Adds nine Atlassian Assets (Insight/CMDB) tools to the existing JSM block, covering the full CRUD lifecycle for objects plus schema/type/attribute discovery. The implementation follows the established JSM proxy-route pattern — each tool POSTs to an internal Next.js route that resolves cloudId and workspaceId, then calls the Assets REST API via the Atlassian OAuth gateway.

• Nine new route handlers under app/api/tools/jsm/assets/, nine tool configs under tools/jsm/, and matching Zod contracts in lib/api/contracts/selectors/jsm.ts.
• Shared utilities (resolveAssetsContext, getAssetsWorkspaceId, mapAssetObject, getAssetsApiBaseUrl) added to tools/jsm/utils.ts; six CMDB OAuth scopes added to the jira provider.
• workspaceId is interpolated into the Assets base URL without the same validatePathSegment guard that protects cloudId, leaving a path-traversal window on the Atlassian gateway host for authenticated users.

Confidence Score: 3/5

Safe to merge once workspaceId path validation is added; all routes are internally authenticated and the scope of any traversal is bounded to api.atlassian.com.

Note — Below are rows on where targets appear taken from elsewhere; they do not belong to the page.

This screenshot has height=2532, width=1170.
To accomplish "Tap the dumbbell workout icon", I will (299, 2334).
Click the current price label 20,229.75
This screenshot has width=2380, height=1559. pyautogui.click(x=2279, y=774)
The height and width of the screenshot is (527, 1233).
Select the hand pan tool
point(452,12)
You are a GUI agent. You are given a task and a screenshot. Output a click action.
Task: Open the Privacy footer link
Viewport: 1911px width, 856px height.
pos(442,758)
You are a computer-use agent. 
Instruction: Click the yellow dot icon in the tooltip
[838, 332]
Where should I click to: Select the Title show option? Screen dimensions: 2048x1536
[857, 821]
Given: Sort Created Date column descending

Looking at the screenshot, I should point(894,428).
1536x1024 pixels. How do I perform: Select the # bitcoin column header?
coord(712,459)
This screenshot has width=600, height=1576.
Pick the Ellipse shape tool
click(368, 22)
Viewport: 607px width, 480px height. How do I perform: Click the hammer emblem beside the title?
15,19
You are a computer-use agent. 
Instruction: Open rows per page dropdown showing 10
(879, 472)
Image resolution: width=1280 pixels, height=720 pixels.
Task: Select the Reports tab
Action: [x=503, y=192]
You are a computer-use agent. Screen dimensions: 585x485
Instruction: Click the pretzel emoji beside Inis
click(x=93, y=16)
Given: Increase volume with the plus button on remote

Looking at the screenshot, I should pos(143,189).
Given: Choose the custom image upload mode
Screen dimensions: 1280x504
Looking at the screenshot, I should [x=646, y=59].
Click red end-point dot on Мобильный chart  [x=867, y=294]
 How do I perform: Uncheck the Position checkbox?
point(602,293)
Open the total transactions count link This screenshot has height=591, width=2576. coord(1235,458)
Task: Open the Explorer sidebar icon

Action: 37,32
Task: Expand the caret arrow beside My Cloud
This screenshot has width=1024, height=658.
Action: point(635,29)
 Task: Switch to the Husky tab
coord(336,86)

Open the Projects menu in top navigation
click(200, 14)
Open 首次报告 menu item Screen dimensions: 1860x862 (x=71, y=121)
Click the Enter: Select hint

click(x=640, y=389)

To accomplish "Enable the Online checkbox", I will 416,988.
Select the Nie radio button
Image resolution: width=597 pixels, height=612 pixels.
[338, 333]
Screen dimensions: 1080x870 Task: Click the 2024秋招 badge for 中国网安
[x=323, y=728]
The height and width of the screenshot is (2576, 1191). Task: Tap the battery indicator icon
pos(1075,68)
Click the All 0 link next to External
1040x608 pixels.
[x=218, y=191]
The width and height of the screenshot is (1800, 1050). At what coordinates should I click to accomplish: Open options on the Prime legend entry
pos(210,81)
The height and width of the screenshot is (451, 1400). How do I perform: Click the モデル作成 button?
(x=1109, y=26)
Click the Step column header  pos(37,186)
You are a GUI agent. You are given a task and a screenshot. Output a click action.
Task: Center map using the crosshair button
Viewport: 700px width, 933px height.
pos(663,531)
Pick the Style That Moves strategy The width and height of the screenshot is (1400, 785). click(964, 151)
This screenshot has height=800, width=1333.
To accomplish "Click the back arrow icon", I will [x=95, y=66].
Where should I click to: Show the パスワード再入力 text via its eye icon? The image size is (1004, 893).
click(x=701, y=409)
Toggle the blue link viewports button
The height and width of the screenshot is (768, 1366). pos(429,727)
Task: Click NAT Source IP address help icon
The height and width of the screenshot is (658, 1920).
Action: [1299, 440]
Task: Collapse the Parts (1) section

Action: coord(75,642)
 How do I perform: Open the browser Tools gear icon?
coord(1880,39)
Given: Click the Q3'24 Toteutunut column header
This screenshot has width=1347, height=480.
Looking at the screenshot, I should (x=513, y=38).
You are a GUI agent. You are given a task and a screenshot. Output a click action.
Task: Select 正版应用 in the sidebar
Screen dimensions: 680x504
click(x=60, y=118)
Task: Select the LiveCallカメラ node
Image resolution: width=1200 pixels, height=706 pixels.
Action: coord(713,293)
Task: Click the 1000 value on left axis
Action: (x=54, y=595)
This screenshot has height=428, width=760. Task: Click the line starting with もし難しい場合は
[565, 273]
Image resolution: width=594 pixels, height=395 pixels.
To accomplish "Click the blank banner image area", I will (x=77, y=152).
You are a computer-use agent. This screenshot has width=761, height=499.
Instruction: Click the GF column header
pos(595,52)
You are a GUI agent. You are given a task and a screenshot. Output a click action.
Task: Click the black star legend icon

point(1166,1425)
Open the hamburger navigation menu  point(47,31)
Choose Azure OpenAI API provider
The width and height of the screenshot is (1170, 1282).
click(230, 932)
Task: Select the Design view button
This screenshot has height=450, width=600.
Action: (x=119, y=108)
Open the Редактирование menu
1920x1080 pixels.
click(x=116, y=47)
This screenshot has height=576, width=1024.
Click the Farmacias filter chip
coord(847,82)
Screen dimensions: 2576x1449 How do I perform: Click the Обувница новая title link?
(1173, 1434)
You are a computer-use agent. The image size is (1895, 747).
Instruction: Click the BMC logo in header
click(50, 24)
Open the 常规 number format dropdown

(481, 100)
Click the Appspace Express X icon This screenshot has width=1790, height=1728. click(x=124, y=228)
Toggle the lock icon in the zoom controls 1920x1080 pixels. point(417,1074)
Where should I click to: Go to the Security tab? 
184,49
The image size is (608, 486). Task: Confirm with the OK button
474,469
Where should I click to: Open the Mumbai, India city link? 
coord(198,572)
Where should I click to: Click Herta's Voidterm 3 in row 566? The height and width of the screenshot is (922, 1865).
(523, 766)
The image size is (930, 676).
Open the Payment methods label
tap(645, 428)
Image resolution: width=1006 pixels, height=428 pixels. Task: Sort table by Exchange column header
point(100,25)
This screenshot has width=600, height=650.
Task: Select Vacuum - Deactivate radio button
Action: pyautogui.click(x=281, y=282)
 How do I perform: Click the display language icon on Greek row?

The nine new route handlers consistently validate cloudId with validateJiraCloudId, but workspaceId — which is also interpolated into the URL path — receives no equivalent check. An authenticated user could craft a workspaceId with path-traversal segments to reach unintended Atlassian API paths. This needs to be fixed before the routes are live, but the fix is a small addition of a validatePathSegment call.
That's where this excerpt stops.